Keep £20 a week universal credit Covid top-up, MPs urge

An application for universal credit is seen.
Removing the Covid boost to universal credit would mean a further 1.2m people would fall into relative poverty, the report says. Photograph: Chris Rout/Alamy

A cross-party group of MPs has urged ministers to retain the £20 a week universal credit Covid top-up for at least another 12 months, saying failure to extend the payment would help trigger a spike in poverty not seen since the Thatcher era.

The Commons work and pensions committee also cautions ministers against making one-off payments of £500 or £1,000 instead of retaining the coronavirus boost, saying such a move would risk fraud and create financial problems for vulnerable claimants.

A “steady income” in the form of a regular weekly uplift was the best way to support low-income households with the extra pandemic costs over the next 12 months because so little certainty exists about when the economy might recover from the crisis, it concludes

“Removing the increase now, while the impact of the pandemic is still being keenly felt, would plunge hundreds of thousands of households, including children, into poverty,” it says. “For the millions already living in poverty, it would drag them down into destitution.”

There are six Conservative backbench MPs on the 11-strong committee, which produced a swift report in advance of the government’s decision on making the £20 top-up permanent, in early March.
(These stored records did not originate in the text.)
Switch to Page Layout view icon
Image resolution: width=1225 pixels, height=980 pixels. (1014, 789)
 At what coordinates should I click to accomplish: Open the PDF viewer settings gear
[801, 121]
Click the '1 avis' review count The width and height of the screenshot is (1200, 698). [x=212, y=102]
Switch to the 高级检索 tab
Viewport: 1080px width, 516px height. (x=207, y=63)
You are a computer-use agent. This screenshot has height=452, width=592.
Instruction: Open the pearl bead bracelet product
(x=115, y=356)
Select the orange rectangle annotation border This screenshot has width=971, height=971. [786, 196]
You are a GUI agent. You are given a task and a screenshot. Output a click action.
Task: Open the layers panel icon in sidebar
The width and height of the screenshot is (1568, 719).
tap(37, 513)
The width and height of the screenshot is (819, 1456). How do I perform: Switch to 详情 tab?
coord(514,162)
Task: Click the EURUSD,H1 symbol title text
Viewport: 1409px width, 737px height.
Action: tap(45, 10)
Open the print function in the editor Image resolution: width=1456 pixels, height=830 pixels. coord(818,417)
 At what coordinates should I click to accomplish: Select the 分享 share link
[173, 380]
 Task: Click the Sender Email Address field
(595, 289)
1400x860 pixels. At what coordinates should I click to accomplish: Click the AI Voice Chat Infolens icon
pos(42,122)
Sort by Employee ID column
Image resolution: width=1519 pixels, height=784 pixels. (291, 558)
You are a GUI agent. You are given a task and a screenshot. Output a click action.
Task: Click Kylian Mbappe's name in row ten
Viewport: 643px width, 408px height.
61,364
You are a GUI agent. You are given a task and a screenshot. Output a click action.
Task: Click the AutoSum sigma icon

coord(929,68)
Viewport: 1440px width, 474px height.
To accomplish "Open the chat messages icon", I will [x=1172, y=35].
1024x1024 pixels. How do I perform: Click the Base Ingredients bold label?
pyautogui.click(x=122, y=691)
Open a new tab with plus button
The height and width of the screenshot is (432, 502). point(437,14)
Last week the all-party parliamentary group on poverty also recommended the top-up be retained.

Committee chair Labour MP Stephen Timms said: “Removing the extra payment in March would represent a failure by government – failure to recognise the reality of people struggling. Without regular support, hundreds of thousands of families will be swept into poverty or even destitution. Government must end the uncertainty and commit to extending this lifeline.

“The chancellor faces difficult decisions about public finances. He may find it hard at present to make the increase permanent. But the pandemic’s impact on the economy and livelihoods will, sadly, be with us for some time. An extension for a year should be the bare minimum.”

Removing the Covid boost would help trigger the biggest year-on-year rise in poverty rates since the 1980s, the report says. Removing the £20 uplift in 2021-22 would mean a further 1.2 million people will fall into relative poverty (defined as those in a household with less than 60% of median income), 400,000 of whom are children.

The report adds that the least well-off families will be hardest hit by the withdrawal of the £20 boost. About 60% of the UK’s single-parent families will lose out. The north of England, Wales, the West Midlands and Northern Ireland would be the worst hit areas.